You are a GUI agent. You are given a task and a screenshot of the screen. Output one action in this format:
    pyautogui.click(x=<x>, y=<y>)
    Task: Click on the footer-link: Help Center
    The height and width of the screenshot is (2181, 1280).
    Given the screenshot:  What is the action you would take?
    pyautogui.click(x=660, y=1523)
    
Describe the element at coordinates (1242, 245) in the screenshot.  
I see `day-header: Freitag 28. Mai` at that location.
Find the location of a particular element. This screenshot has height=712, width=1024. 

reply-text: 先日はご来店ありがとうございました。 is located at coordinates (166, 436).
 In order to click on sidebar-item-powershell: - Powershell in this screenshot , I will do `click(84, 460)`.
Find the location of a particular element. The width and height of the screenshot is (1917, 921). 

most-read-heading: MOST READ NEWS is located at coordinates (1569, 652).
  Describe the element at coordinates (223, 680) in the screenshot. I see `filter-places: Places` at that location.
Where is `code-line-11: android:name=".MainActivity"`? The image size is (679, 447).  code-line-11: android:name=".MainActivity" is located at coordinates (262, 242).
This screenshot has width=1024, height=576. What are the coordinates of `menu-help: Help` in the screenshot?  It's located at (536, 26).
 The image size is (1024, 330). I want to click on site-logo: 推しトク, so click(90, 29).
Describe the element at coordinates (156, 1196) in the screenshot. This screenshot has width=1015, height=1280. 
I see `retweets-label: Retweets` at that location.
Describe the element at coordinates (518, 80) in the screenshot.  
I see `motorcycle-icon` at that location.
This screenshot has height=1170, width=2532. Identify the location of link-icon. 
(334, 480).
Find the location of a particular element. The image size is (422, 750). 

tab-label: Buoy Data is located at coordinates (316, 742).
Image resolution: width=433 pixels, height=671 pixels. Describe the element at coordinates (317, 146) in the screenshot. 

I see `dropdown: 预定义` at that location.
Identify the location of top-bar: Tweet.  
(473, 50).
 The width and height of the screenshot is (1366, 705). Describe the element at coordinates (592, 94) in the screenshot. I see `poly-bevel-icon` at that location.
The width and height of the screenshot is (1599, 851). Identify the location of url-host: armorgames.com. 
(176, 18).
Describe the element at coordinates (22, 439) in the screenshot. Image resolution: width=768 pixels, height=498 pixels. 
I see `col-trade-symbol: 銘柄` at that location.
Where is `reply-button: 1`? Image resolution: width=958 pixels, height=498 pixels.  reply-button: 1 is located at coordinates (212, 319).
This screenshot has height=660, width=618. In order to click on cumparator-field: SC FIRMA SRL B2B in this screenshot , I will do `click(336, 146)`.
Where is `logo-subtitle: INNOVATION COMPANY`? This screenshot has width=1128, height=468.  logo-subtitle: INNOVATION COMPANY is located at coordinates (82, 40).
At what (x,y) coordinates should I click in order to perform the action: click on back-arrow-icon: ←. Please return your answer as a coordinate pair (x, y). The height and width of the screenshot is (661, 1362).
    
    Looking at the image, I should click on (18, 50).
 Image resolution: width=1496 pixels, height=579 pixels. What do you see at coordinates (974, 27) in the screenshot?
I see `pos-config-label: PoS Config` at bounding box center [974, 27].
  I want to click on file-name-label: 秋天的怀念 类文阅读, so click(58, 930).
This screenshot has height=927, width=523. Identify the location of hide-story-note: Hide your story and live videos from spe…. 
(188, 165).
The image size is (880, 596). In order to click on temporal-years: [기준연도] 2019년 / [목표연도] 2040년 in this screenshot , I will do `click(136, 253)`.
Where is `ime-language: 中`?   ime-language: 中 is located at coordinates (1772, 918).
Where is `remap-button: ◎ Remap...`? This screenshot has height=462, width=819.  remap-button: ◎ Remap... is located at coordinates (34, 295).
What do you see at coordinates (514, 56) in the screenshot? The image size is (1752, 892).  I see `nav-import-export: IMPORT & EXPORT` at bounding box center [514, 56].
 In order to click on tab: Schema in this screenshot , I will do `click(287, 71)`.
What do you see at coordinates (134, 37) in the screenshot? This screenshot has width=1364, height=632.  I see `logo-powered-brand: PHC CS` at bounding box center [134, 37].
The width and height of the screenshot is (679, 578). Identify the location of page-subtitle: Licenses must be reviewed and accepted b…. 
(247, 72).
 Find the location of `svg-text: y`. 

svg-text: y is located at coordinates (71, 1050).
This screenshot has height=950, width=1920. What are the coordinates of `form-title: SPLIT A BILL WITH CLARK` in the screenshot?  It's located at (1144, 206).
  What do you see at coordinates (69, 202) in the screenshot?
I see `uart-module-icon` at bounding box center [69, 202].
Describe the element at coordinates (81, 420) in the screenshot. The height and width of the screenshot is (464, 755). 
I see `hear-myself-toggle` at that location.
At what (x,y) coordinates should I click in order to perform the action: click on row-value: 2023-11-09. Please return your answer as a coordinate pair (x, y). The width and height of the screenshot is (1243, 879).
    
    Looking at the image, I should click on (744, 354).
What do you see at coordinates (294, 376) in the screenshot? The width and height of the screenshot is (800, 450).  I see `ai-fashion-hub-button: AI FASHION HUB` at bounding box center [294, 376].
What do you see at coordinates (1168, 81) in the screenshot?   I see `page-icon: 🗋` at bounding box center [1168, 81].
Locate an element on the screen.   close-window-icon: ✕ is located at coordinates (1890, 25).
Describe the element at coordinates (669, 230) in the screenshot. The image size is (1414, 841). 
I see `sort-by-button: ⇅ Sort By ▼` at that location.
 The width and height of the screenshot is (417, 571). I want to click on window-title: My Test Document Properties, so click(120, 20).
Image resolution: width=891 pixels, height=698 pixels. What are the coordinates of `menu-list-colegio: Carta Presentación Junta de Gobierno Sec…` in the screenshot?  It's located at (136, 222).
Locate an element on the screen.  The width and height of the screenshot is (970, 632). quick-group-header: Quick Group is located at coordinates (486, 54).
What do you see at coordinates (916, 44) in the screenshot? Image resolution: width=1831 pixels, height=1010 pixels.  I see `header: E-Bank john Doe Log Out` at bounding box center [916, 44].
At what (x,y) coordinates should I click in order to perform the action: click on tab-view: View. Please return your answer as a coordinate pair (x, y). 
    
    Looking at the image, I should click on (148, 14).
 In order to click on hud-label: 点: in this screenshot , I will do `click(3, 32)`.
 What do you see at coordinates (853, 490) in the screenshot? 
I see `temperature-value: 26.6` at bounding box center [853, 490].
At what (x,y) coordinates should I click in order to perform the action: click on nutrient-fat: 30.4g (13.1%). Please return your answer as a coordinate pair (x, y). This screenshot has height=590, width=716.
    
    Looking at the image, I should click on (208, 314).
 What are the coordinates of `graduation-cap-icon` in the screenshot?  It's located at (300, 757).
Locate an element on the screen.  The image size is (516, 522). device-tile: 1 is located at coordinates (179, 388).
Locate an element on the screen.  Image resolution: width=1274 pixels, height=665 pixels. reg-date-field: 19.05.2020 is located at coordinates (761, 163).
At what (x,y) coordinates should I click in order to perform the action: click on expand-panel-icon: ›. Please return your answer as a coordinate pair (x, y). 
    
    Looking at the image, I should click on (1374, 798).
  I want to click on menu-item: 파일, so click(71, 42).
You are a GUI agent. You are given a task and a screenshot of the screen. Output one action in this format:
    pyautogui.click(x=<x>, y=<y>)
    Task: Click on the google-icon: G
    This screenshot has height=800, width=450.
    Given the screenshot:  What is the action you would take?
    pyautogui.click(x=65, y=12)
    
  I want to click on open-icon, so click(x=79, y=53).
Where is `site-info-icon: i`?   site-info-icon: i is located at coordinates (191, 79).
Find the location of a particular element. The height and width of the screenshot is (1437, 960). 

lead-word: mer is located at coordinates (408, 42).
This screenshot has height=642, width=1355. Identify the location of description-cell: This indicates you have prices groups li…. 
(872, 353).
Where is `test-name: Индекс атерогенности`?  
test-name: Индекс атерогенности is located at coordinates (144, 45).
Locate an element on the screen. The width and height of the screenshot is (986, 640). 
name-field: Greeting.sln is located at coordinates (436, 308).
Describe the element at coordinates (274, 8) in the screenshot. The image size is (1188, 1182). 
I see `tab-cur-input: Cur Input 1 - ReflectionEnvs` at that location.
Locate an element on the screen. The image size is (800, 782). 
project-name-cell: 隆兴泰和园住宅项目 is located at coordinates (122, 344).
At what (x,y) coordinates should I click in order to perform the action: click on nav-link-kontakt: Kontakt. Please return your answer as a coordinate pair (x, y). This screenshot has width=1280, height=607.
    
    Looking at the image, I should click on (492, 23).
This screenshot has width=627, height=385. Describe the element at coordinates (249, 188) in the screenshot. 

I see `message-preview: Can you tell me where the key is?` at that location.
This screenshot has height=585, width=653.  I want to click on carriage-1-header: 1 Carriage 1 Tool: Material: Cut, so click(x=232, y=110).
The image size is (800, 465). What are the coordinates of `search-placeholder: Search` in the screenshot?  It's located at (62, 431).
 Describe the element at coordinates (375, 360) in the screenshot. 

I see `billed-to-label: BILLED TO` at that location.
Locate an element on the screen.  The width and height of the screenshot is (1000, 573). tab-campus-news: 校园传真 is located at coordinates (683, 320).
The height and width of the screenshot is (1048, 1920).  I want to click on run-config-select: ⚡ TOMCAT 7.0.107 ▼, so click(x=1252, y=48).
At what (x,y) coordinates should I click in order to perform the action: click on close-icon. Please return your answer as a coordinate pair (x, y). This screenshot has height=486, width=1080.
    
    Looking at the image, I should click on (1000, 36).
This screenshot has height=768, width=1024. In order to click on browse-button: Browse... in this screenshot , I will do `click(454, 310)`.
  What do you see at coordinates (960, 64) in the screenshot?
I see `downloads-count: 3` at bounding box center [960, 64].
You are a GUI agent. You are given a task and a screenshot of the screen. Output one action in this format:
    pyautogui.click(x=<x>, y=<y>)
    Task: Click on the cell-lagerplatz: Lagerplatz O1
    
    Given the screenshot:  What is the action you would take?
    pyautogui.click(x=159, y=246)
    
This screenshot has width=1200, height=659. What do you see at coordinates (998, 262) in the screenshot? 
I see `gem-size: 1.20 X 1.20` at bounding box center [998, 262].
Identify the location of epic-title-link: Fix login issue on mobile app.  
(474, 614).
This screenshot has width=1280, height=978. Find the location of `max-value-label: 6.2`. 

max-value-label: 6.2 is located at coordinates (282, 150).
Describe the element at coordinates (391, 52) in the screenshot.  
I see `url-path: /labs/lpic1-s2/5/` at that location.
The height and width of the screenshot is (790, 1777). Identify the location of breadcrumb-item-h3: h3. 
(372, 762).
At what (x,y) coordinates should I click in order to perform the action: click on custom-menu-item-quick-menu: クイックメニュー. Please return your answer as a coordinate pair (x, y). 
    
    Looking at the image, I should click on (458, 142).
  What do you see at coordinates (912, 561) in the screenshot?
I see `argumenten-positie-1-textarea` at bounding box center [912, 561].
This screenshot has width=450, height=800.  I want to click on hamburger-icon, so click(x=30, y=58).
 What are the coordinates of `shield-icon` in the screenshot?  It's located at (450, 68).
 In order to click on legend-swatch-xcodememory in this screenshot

════════════════════

### [Task details]
Copy verbatim the rows from the line containing "What do you see at coordinates (916, 44)" through the line containing "I want to click on menu-item: 파일, so", including both of those lines.

### [Written response]
What do you see at coordinates (916, 44) in the screenshot? Image resolution: width=1831 pixels, height=1010 pixels.  I see `header: E-Bank john Doe Log Out` at bounding box center [916, 44].
At what (x,y) coordinates should I click in order to perform the action: click on tab-view: View. Please return your answer as a coordinate pair (x, y). 
    
    Looking at the image, I should click on (148, 14).
 In order to click on hud-label: 点: in this screenshot , I will do `click(3, 32)`.
 What do you see at coordinates (853, 490) in the screenshot? 
I see `temperature-value: 26.6` at bounding box center [853, 490].
At what (x,y) coordinates should I click in order to perform the action: click on nutrient-fat: 30.4g (13.1%). Please return your answer as a coordinate pair (x, y). This screenshot has height=590, width=716.
    
    Looking at the image, I should click on (208, 314).
 What are the coordinates of `graduation-cap-icon` in the screenshot?  It's located at (300, 757).
Locate an element on the screen.  The image size is (516, 522). device-tile: 1 is located at coordinates (179, 388).
Locate an element on the screen.  Image resolution: width=1274 pixels, height=665 pixels. reg-date-field: 19.05.2020 is located at coordinates (761, 163).
At what (x,y) coordinates should I click in order to perform the action: click on expand-panel-icon: ›. Please return your answer as a coordinate pair (x, y). 
    
    Looking at the image, I should click on (1374, 798).
  I want to click on menu-item: 파일, so click(71, 42).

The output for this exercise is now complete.